____ DATA FOR THIS TASK
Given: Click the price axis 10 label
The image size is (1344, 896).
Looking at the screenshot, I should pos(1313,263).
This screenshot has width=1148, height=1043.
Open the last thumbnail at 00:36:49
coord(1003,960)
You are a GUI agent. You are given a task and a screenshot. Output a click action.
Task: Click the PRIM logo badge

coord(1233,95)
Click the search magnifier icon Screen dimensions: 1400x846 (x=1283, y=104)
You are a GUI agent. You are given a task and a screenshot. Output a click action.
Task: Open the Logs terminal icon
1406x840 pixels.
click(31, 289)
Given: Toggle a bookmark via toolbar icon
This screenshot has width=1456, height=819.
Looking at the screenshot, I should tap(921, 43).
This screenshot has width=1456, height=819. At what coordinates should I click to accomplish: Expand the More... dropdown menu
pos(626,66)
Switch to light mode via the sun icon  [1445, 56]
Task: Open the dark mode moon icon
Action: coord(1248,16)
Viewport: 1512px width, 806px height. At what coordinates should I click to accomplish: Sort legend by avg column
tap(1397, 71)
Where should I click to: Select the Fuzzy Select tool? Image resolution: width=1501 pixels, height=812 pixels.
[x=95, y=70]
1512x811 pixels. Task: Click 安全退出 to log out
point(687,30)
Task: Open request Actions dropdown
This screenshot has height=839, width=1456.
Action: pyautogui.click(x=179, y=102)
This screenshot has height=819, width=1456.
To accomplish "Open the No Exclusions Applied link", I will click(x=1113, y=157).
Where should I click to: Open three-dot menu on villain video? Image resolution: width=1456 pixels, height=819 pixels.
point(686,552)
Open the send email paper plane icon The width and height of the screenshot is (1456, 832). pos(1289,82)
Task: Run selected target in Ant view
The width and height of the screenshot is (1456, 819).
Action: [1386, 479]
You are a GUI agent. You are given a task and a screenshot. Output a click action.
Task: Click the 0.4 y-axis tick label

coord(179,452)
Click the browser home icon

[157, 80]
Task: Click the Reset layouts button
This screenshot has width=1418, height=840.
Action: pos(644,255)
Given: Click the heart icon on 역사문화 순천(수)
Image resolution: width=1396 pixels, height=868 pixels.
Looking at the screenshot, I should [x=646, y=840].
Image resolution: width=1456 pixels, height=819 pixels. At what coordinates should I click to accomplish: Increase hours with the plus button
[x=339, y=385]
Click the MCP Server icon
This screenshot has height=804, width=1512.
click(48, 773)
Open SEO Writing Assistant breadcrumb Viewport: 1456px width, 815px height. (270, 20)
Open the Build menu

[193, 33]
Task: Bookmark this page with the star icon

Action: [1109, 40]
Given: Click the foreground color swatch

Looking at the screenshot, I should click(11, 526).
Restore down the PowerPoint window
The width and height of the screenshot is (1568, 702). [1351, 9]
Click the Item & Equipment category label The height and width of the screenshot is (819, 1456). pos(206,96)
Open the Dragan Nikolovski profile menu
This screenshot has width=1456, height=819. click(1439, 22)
________
PROBLEM STATEMENT> The goal is a faithful transcription of every entry above.

PROBLEM SOLUTION>
Given: Click the price axis 10 label
The image size is (1344, 896).
Looking at the screenshot, I should pos(1313,263).
This screenshot has width=1148, height=1043.
Open the last thumbnail at 00:36:49
coord(1003,960)
You are a GUI agent. You are given a task and a screenshot. Output a click action.
Task: Click the PRIM logo badge

coord(1233,95)
Click the search magnifier icon Screen dimensions: 1400x846 (x=1283, y=104)
You are a GUI agent. You are given a task and a screenshot. Output a click action.
Task: Open the Logs terminal icon
1406x840 pixels.
click(31, 289)
Given: Toggle a bookmark via toolbar icon
This screenshot has width=1456, height=819.
Looking at the screenshot, I should tap(921, 43).
This screenshot has width=1456, height=819. At what coordinates should I click to accomplish: Expand the More... dropdown menu
pos(626,66)
Switch to light mode via the sun icon  [1445, 56]
Task: Open the dark mode moon icon
Action: coord(1248,16)
Viewport: 1512px width, 806px height. At what coordinates should I click to accomplish: Sort legend by avg column
tap(1397, 71)
Where should I click to: Select the Fuzzy Select tool? Image resolution: width=1501 pixels, height=812 pixels.
[x=95, y=70]
1512x811 pixels. Task: Click 安全退出 to log out
point(687,30)
Task: Open request Actions dropdown
This screenshot has height=839, width=1456.
Action: pyautogui.click(x=179, y=102)
This screenshot has height=819, width=1456.
To accomplish "Open the No Exclusions Applied link", I will click(x=1113, y=157).
Where should I click to: Open three-dot menu on villain video? Image resolution: width=1456 pixels, height=819 pixels.
point(686,552)
Open the send email paper plane icon The width and height of the screenshot is (1456, 832). pos(1289,82)
Task: Run selected target in Ant view
The width and height of the screenshot is (1456, 819).
Action: [1386, 479]
You are a GUI agent. You are given a task and a screenshot. Output a click action.
Task: Click the 0.4 y-axis tick label

coord(179,452)
Click the browser home icon

[157, 80]
Task: Click the Reset layouts button
This screenshot has width=1418, height=840.
Action: pos(644,255)
Given: Click the heart icon on 역사문화 순천(수)
Image resolution: width=1396 pixels, height=868 pixels.
Looking at the screenshot, I should [x=646, y=840].
Image resolution: width=1456 pixels, height=819 pixels. At what coordinates should I click to accomplish: Increase hours with the plus button
[x=339, y=385]
Click the MCP Server icon
This screenshot has height=804, width=1512.
click(48, 773)
Open SEO Writing Assistant breadcrumb Viewport: 1456px width, 815px height. (270, 20)
Open the Build menu

[193, 33]
Task: Bookmark this page with the star icon

Action: [1109, 40]
Given: Click the foreground color swatch

Looking at the screenshot, I should click(11, 526).
Restore down the PowerPoint window
The width and height of the screenshot is (1568, 702). [1351, 9]
Click the Item & Equipment category label The height and width of the screenshot is (819, 1456). pos(206,96)
Open the Dragan Nikolovski profile menu
This screenshot has width=1456, height=819. click(1439, 22)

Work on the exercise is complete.